Copper prices plunged to one-year lows on Thursday as fund-selling accelerated on worries about demand from the trade tussle between the United States and top consumer China, while Aluminium traded down 1.3 percent to $2,001.
The local share price index futures slipped 0.2 percent, or 11 points, to 6,201, a 61.7-point discount to the underlying S&P/ASX 200 index close. The benchmark rose 0.3 percent on Thursday.
New Zealand’s benchmark S&P/NZX 50 index was close to flat at 2210 GMT.
Gulf markets mixed; SABIC edges up on Aramco plan
Gulf stock markets were mixed in early trade on Thursday, with Saudi Basic Industries Corporation (SABIC) nudging up in Saudi Arabia after Saudi Aramco said it was in early talks to acquire a stake in the petrochemical giant.

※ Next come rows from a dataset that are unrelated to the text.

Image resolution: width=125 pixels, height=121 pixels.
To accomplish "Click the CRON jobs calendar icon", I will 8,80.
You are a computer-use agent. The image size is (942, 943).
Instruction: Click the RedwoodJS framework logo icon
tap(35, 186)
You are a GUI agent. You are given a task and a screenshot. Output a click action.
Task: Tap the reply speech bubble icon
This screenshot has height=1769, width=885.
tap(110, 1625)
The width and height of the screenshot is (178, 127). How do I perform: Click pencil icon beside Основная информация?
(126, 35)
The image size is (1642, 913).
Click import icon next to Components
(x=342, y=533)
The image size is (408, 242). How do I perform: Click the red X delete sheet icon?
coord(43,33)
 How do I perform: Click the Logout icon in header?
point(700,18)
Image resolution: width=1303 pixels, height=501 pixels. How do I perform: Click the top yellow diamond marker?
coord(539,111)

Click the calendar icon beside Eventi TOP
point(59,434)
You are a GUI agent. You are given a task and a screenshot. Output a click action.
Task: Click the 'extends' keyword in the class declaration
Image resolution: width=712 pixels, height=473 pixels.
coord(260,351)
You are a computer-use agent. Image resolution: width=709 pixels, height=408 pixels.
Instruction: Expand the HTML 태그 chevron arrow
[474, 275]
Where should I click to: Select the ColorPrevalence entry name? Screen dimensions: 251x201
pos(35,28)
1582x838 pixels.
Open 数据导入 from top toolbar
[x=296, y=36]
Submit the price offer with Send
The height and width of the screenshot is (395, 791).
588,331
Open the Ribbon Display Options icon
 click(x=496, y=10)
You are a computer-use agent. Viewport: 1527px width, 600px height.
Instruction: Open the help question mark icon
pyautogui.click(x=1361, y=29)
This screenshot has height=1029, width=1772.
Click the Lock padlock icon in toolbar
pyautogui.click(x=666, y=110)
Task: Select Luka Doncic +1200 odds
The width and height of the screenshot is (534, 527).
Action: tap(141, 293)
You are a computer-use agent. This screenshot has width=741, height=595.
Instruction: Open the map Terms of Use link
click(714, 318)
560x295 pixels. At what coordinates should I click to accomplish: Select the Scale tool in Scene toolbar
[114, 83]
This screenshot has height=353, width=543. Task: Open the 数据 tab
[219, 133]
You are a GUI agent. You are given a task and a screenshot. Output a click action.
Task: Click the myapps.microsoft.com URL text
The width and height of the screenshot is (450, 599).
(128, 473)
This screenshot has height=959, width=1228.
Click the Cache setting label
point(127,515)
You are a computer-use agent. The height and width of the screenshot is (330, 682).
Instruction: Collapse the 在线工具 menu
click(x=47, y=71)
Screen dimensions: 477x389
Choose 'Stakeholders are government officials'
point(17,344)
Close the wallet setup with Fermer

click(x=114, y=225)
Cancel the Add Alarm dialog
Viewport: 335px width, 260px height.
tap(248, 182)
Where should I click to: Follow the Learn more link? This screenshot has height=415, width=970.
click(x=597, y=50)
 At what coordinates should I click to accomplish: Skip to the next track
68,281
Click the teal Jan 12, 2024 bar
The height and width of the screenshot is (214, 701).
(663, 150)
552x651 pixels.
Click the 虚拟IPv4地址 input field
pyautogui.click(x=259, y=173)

SABIC, the largest listed company in the Gulf, was up by 0.2 percent in early trading.
That followed separate statements on Thursday from Saudi Aramco and Public Investment Fund (PIF) saying that Aramco was in early talks to acquire a stake in SABIC from the kingdom’s sovereign wealth fund. Reuters reported on Wednesday that the government was considering a plan for Aramco to buy a stake in the petrochemical maker.
Another gainer on the Saudi market was Alinma Bank , which rose 1.8 percent after reporting a 27.3 percent climb in second-quarter net profit to 621 million riyals ($165.6 million).
The main index was flat as investors waited until more companies announce second-quarter results.
In Qatar, the biggest gainer was Commercial Bank, which climbed 1.8 percent after beating estimates with a five-fold increase in second-quarter net profit.
The main Qatar index lost 0.4 percent.
Dubai’s index fell 0.3 percent, while Abu Dhabi’s index was flat.
TSX lower as financials, industrials drag
Canada’s main stock index opened lower on Friday, pressured by losses in financial and industrial stocks, as President Donald Trump threatened tariffs on all $500 billion of Chinese imports into the United States.
At 9:30 a.m. ET (1330 GMT), the Toronto Stock Exchange’s S&P/TSX Composite index was down 57.05 points, or 0.34 percent, at 16,485.96.